Whoop, there it is! You know… the “mom feelings” that tends to get all over the place while you’re trying to live your life. They have officially moved in. I thought that I had escaped it and that things would be different with this, my third baby. They said it would be easier this time around. I should be a pro by now! Somebody call Felicia Mabuza-Suttle… I deserve a feature already! Well, that’s what I thought anyways… until I realized that I had been catching mom feelings, yet again. And suddenly I was a pro no more.
If you hang out around here a lot you’ll know that the birth of my first two kids was extremely different. I mean, besides for the lack of husband or maturity that was prevalent when I gave birth to Kyle, 16 years ago, I also remember feeling really unprepared and inexperienced (which I was). It was a bit different when Kari was born three years ago. I was super duper “spreadsheet brain” prepared to the nineteenth degree of Oprah. I had read all the books, followed all the blogs, registered on all the websites. I mean, I could practically tell my OBGYN how to deliver my baby for me.
But as much as there were differences with my first two births, there were a lot of similarities too. I mean, when Kari was born it reminded me of the overwhelming sense of “this is mine!” that I experienced when I saw Kyle for the first time, all those years ago. Those “mommy feelings” catch you unaware and you’re suddenly filled with an explosion of love, purpose and dedication to this tiny human. And it was the same with baby Jo – He’s mine! My baby!
But, I must be honest, I was secretly hoping that those other mommy feelings would not follow too. I mean, with this smorgasbord of “mom life” surely I get to have a choice, right? Well there were some things that I did NOT want, thank you very much. Things like getting so emotionally attached to your child that hearing him cry in the next room makes your heart jump out of its chest (and your boobs leak). And things like having second (and third and fourth) doubts about getting that babysitter, for a night out, because you can’t bare to leave your baby with someone else. And let’s not even get into the dreaded “aaack my maternity leave is almost over and now my heart is broken” feeling. I did not want that. Thanks, but no thanks. Put it away, Penelope! I wanted to be independent of all those mommy emotions. I had planned to get out of bed, jet off to work, kick butt and take names (and all those other really cool ways to say that you did a good job today), without sitting and pining at my desk hoping that my little one is not missing me as much as I miss him.
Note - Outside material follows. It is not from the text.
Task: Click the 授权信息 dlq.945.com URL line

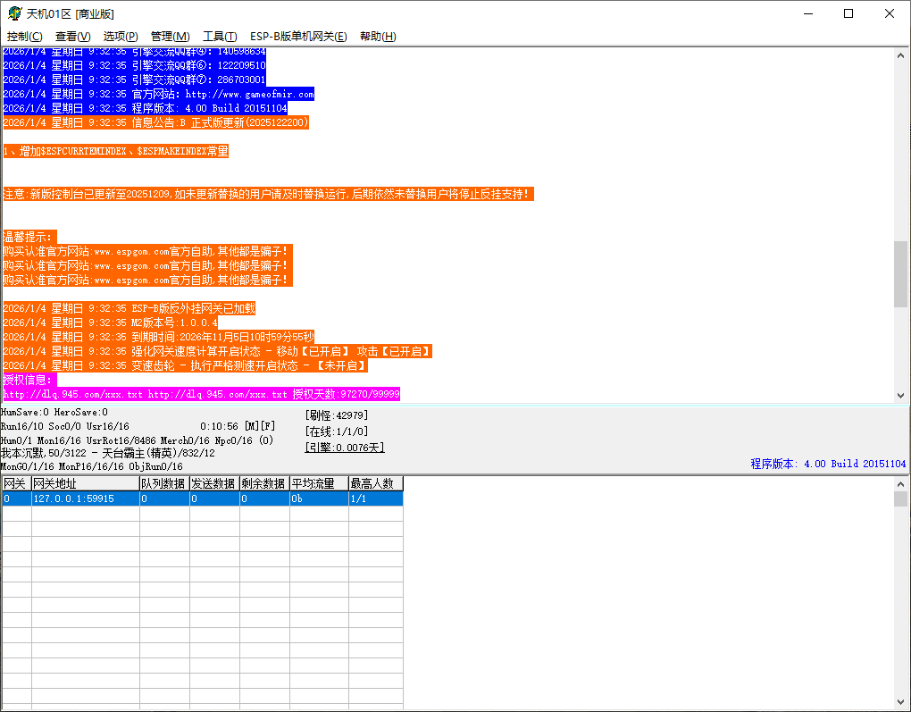Action: [x=201, y=394]
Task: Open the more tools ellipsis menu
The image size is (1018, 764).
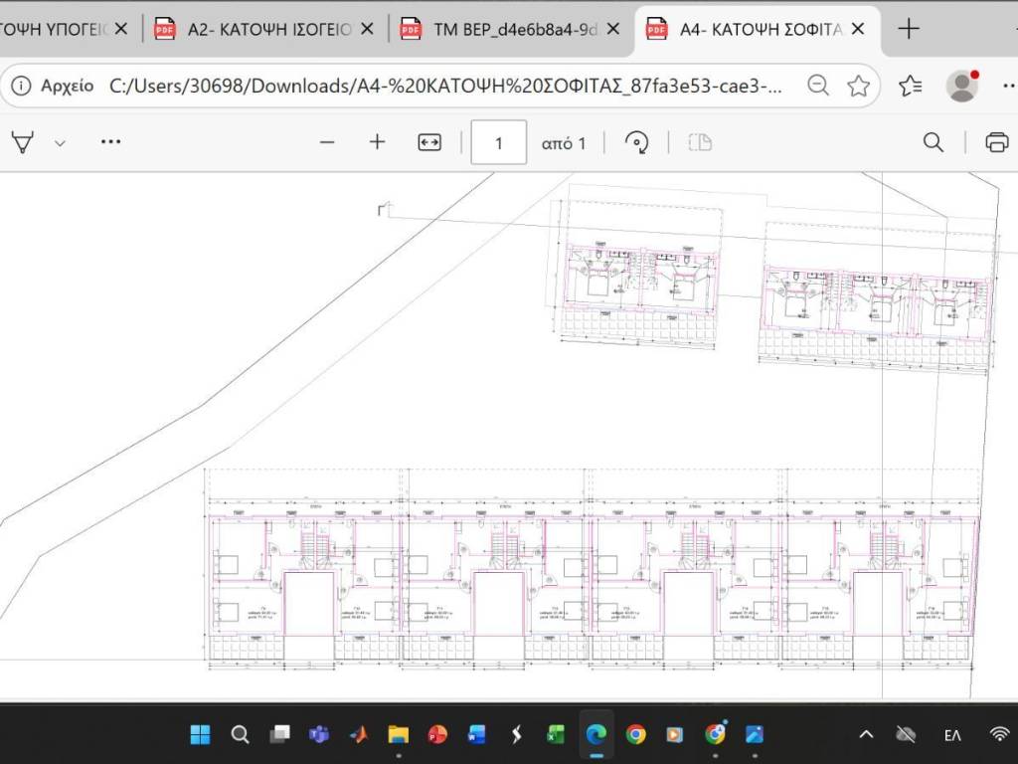Action: coord(111,142)
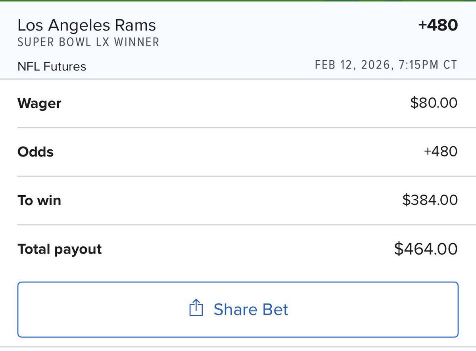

And then, this morning, as I was staring at my beautiful Jo, I had to come to terms with the fact that I can’t escape it – I am his mommy! And yes, I have caught deep and heavy feelings. I’m utterly enamored with this fat cheeked boy! And I’m going to enjoy every minute of this feeling. It is in this vulnerability and weakness where we find our true mommy grit. That deep sense of compassion, fierce need to overprotect and overwhelming feeling of being inlove with this tiny human being who can’t even wipe their own bums yet… that right there is what ties you to this little heart. No one can love your child like you can.
So no, it never gets easier! Being a mommy never gets easier. Because the load is never light. Loving your kids will always weigh heavy on your heart and fill you with the deepest sense of belonging. And I’m okay with it.